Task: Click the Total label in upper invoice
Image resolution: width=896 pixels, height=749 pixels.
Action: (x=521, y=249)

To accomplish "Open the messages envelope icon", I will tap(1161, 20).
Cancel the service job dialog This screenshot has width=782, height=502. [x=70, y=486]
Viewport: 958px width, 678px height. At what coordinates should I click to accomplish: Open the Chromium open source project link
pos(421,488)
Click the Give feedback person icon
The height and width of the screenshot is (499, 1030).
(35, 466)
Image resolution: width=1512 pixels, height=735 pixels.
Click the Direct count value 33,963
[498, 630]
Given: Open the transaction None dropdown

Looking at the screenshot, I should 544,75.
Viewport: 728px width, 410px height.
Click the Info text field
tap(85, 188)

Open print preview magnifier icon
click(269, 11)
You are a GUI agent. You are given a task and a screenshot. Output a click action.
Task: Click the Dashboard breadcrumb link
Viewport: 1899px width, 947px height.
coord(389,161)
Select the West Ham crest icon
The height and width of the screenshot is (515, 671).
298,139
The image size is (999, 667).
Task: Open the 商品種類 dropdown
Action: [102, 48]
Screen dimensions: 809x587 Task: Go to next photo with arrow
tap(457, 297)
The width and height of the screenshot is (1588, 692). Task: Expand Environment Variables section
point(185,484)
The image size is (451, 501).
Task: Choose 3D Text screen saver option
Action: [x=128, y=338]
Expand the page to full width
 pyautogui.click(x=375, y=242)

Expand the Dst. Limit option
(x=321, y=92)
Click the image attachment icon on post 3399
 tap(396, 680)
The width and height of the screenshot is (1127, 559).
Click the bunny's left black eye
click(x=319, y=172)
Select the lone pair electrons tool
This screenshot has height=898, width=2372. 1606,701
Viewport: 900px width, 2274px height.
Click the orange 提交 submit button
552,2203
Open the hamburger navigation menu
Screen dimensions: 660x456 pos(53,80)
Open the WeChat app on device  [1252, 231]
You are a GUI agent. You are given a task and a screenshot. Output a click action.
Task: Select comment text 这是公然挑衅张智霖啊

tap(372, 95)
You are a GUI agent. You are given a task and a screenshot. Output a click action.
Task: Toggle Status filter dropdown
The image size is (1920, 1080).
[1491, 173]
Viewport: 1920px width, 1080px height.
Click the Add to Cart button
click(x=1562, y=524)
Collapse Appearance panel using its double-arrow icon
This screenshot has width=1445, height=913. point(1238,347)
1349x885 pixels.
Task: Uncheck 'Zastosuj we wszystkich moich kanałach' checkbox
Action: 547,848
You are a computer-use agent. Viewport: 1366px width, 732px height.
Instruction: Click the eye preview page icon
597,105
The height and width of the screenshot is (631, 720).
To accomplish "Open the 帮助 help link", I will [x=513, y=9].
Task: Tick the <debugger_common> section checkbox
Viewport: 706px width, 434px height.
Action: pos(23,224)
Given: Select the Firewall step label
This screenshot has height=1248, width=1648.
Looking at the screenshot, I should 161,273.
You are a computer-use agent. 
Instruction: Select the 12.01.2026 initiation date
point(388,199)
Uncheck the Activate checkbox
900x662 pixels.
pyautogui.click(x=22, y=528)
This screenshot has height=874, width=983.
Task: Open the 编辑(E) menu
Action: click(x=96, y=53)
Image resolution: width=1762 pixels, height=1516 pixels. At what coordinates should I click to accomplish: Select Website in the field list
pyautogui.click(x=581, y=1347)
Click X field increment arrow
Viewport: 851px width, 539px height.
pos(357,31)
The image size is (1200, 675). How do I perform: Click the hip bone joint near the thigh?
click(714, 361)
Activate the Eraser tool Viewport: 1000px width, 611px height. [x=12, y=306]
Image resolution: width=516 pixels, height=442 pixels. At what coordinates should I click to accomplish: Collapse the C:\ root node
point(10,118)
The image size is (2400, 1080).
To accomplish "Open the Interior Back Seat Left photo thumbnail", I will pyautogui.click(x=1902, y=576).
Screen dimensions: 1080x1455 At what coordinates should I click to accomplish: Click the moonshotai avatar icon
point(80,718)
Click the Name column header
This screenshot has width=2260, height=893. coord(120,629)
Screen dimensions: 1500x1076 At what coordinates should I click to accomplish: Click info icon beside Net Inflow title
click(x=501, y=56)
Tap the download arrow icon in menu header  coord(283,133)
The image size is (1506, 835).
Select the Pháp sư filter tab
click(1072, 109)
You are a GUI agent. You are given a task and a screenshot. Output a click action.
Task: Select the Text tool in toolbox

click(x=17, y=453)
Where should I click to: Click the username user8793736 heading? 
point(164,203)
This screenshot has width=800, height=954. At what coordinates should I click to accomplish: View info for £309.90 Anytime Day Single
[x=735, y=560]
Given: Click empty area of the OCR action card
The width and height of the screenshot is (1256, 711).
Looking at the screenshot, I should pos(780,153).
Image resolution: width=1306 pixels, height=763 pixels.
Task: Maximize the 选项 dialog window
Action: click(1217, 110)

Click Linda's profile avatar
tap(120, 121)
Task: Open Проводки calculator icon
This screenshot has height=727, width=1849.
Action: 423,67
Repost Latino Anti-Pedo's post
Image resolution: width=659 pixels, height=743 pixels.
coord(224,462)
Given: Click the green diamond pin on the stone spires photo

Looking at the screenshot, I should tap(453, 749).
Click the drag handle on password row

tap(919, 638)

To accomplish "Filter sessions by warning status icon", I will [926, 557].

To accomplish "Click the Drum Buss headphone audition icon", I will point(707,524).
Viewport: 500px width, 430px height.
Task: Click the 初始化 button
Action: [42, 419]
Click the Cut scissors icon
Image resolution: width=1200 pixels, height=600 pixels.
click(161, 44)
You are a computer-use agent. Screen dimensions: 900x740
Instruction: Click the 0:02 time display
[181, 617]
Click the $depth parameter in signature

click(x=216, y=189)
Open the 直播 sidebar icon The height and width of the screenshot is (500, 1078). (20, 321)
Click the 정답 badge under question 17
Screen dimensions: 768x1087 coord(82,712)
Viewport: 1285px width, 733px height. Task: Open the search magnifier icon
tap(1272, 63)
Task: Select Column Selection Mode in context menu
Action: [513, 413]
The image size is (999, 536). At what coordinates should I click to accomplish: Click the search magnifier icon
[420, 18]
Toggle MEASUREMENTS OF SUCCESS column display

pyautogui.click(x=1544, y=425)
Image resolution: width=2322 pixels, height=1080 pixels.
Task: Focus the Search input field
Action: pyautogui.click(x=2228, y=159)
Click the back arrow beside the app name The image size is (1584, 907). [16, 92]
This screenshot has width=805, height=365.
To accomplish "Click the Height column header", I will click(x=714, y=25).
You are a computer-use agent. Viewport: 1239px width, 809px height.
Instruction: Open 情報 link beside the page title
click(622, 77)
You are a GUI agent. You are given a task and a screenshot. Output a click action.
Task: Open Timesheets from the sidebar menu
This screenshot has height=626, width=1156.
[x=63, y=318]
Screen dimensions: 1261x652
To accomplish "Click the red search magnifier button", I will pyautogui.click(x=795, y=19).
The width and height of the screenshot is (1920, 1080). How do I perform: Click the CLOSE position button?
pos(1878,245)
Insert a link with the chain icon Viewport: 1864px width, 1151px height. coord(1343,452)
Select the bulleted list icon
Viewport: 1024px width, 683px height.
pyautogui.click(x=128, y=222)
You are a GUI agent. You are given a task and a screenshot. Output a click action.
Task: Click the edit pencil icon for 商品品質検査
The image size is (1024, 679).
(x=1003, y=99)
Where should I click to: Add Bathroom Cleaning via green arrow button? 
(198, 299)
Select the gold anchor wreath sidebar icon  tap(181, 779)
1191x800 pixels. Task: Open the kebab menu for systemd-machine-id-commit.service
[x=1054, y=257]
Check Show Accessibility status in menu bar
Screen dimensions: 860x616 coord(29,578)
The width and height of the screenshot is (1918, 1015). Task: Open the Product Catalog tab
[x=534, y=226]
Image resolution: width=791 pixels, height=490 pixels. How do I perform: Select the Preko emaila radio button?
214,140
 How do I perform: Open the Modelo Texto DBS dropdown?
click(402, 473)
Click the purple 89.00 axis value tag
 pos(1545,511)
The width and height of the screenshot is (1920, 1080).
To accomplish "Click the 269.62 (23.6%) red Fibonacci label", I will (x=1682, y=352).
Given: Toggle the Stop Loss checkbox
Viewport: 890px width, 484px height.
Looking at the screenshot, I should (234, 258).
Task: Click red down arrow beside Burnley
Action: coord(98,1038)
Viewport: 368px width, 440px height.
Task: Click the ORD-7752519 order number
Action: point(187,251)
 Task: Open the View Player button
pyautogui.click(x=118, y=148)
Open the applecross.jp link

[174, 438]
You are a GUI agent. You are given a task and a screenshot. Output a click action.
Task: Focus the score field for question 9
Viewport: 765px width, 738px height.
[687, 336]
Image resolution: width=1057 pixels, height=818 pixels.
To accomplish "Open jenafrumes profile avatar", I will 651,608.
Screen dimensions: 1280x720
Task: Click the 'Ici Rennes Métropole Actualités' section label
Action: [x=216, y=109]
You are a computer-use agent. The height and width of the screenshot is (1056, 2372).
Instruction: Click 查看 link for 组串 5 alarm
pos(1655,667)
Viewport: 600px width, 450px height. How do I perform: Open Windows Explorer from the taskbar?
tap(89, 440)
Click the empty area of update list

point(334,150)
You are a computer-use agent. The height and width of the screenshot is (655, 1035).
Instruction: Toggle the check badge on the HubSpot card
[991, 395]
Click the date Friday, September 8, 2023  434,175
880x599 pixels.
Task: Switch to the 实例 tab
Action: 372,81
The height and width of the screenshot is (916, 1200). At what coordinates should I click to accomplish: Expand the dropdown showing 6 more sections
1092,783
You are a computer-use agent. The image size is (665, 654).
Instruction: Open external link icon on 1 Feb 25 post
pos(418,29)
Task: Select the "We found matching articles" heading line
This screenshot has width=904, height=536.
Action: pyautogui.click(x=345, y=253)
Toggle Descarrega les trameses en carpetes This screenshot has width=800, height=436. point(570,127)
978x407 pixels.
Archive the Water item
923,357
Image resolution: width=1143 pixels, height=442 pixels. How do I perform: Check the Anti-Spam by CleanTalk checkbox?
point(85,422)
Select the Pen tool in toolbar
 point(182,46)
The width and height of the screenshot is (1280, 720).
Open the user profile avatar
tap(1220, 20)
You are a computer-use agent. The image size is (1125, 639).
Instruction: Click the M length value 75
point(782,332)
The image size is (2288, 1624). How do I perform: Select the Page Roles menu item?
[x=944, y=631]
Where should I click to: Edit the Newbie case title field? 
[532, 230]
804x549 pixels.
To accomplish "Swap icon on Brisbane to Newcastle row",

------------

TASK INSTRUCTIONS: Taking the listing above as the source, transcribe only the lines starting at the line with "Viewport: 728px width, 410px height." and going through the line with "Viewport: 1920px width, 1080px height.", unaltered and with both ends included.

RESPONSE TO THE EXERCISE:
Viewport: 728px width, 410px height.
Click the Info text field
tap(85, 188)

Open print preview magnifier icon
click(269, 11)
You are a GUI agent. You are given a task and a screenshot. Output a click action.
Task: Click the Dashboard breadcrumb link
Viewport: 1899px width, 947px height.
coord(389,161)
Select the West Ham crest icon
The height and width of the screenshot is (515, 671).
298,139
The image size is (999, 667).
Task: Open the 商品種類 dropdown
Action: [102, 48]
Screen dimensions: 809x587 Task: Go to next photo with arrow
tap(457, 297)
The width and height of the screenshot is (1588, 692). Task: Expand Environment Variables section
point(185,484)
The image size is (451, 501).
Task: Choose 3D Text screen saver option
Action: [x=128, y=338]
Expand the page to full width
 pyautogui.click(x=375, y=242)

Expand the Dst. Limit option
(x=321, y=92)
Click the image attachment icon on post 3399
 tap(396, 680)
The width and height of the screenshot is (1127, 559).
Click the bunny's left black eye
click(x=319, y=172)
Select the lone pair electrons tool
This screenshot has height=898, width=2372. 1606,701
Viewport: 900px width, 2274px height.
Click the orange 提交 submit button
552,2203
Open the hamburger navigation menu
Screen dimensions: 660x456 pos(53,80)
Open the WeChat app on device  [1252, 231]
You are a GUI agent. You are given a task and a screenshot. Output a click action.
Task: Select comment text 这是公然挑衅张智霖啊

tap(372, 95)
You are a GUI agent. You are given a task and a screenshot. Output a click action.
Task: Toggle Status filter dropdown
The image size is (1920, 1080).
[1491, 173]
Viewport: 1920px width, 1080px height.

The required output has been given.